1. Package digital resources in a form consumers can navigate easily. For so long, consumers have enjoyed the convenience of reserving a table at their favorite restaurant or their desired seat on a flight or in a movie theater from their mobile phone. Yet when it comes to leveraging mobile tools to connect with patients, most health systems’ digital functionality is about a decade behind what consumers find in other industries. That’s why it’s important to view your mobile app from the consumer’s perspective, evaluating the extent to which answers to common questions are easy to find.

At University of Miami Health System, the organization’s first mobile app offerings consisted of “Find a Physician” and “Locate a Facility” options. Once the health system added features such as wayfinding and the ability to schedule an appointment, refill prescriptions and access test results, the mobile app became a true digital companion for patients. Even better, while the behind-the-scenes functionality might be complex, for consumers, using the app feels simple and seamless. Today, the app attracts 2,000 to 3,000 users a day, significantly more than before additional services came into play.
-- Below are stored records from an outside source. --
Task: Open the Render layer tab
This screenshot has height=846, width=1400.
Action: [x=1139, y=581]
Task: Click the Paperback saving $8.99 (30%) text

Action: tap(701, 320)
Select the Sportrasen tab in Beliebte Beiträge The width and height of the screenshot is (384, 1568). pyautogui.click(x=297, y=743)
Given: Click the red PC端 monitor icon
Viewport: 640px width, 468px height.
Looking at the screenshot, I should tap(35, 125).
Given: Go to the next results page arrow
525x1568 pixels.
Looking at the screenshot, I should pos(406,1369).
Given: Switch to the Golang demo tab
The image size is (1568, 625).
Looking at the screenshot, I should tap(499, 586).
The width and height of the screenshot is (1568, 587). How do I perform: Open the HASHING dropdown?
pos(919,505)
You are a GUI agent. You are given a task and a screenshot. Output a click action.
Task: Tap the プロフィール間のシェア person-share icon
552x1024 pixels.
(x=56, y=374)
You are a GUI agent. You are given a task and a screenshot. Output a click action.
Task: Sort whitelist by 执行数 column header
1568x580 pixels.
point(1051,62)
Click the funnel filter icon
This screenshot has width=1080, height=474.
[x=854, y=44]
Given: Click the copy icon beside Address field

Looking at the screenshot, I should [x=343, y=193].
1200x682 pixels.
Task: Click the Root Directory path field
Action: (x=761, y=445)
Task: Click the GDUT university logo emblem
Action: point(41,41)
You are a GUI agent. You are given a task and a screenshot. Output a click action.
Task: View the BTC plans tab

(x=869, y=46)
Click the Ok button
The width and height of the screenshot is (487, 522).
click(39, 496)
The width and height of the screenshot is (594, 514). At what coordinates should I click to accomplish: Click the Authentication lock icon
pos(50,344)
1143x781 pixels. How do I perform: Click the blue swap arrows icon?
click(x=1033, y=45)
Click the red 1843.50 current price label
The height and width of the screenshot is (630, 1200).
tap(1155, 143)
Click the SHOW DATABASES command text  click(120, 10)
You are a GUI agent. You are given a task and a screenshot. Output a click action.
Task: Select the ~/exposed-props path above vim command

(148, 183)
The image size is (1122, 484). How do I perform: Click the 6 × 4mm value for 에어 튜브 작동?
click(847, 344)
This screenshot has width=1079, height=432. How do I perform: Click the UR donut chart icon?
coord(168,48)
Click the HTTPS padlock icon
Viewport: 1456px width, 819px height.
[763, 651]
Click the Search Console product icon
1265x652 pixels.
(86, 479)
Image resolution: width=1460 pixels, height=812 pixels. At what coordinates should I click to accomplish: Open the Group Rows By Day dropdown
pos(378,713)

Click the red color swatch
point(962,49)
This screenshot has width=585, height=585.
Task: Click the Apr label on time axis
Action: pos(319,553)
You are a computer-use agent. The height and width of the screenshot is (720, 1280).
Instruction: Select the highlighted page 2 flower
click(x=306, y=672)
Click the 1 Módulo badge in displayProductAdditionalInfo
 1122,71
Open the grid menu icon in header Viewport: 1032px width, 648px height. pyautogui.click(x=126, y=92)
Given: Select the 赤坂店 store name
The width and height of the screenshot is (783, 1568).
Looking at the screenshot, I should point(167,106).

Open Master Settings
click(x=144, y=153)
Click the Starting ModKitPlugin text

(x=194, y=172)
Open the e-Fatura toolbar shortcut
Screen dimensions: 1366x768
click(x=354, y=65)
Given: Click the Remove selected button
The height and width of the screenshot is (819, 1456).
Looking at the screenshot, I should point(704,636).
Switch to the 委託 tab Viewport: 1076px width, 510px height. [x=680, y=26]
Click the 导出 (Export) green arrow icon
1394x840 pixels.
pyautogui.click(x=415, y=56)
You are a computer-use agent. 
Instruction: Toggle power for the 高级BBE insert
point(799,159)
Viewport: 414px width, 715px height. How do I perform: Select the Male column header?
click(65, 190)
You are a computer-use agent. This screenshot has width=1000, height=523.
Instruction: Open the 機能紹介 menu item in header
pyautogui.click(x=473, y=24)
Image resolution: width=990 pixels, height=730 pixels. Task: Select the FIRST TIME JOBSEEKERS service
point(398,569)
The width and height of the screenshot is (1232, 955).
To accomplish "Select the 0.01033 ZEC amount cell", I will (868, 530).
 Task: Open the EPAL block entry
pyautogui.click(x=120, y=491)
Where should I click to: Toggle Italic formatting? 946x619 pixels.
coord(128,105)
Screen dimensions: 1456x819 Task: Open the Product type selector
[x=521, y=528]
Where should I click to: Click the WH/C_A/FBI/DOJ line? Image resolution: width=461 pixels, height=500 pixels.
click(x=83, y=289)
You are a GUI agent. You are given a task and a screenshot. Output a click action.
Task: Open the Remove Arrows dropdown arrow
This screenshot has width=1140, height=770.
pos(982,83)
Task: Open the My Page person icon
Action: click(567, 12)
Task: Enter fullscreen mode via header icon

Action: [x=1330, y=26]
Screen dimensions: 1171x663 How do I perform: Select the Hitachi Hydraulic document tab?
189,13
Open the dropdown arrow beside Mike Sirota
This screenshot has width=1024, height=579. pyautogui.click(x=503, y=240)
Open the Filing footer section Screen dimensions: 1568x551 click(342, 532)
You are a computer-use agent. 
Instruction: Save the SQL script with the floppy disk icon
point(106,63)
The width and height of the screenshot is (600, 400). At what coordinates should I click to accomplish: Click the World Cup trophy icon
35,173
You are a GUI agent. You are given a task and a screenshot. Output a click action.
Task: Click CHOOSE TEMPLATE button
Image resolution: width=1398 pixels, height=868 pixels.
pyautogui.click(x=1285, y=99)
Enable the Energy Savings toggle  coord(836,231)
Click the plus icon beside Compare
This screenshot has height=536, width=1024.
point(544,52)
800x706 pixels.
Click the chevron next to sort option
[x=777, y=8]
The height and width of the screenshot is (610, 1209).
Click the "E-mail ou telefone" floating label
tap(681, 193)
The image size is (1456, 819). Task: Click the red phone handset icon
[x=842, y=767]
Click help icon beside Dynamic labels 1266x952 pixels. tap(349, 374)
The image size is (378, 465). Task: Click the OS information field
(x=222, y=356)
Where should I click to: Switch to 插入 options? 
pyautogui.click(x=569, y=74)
Tip: Start with user experience testing. This gives your organization greater insight into what the mobile experience is like and how it can be improved before rolling an app out to the communities you serve.

2. Map the patient journey based on what you know and then adjust using new data as you have it. Research shows 83% of healthcare apps are downloaded fewer than 5,000 times. That’s a dismal number for health systems, where downloads should reach the hundreds of thousands to be worth the investment. At WakeMed Health and Hospitals, the health system mapped the patient journey to identify pain points and opportunities to strengthen the patient experience with mobile functionality. The organization also conducted focus groups with residents to determine what patients want from the health system’s mobile app and connected with peers to discover which features resonate the most with consumers.

The WakeMed All-Access App builds lasting connections with consumers that help keep patients in the WakeMed network, with 100,000 downloads over the first two years and 2,500 new downloads each month. Most important, two out of three users are repeat users, showing that done well, a mobile experience can help keep patients in the health system network.

Tip: Map the patient journey from their point of view to provide the features they will fine more helpful. Don’t stop once the app is live. Continue to test and gather data to make adjustments and keep engagement high.

3. Ensure that your mobile app strategy is a cohesive part of your larger health system strategy. For instance, if there are niche audiences your health system hopes to attract, develop custom offerings that appeal to these audiences, and meet these consumers where they are in promoting these offerings. If your health system’s big-picture goal is to keep more patients in-network, examine which features—from online scheduling with specialists to virtual consults directly within the app—could support this goal. A health system’s mobile engagement platform could even be used to strengthen employee retention by putting the digital tools employees need in one place. The key is to focus on your organizational goals, map what the journey should be to help achieve those goals, and then deliver a consumer-centric experience that matches that journey.

Tip: Don’t make the mistake of thinking you need a unique app for each group of consumers you serve—like labor and delivery patients, staff, or even plan members. You can create unique experiences within a single branded mobile app.

Well-Orchestrated Digital Experiences—By Design

There’s a perception among consumers that digital innovation by health systems has stalled, an Experian survey shows, with just 17% of consumers saying digital access to health system services has improved in the past year. Meanwhile, only 13% of digital decision makers at healthcare organizations would describe their digital health partnerships as “successful.”

To truly help consumers by providing the best digital experience, health systems need to think about where that experience fits within the bigger picture, consider what patients most want and need, and constantly review and adjust. That is how to deliver features that surprise and delight existing and potential patients. By investing in a highly strategic and consumer-centric approach and learning from their user data and their peers, health systems will be better positioned to leverage their mobile app as a tool for deepening connections in their market.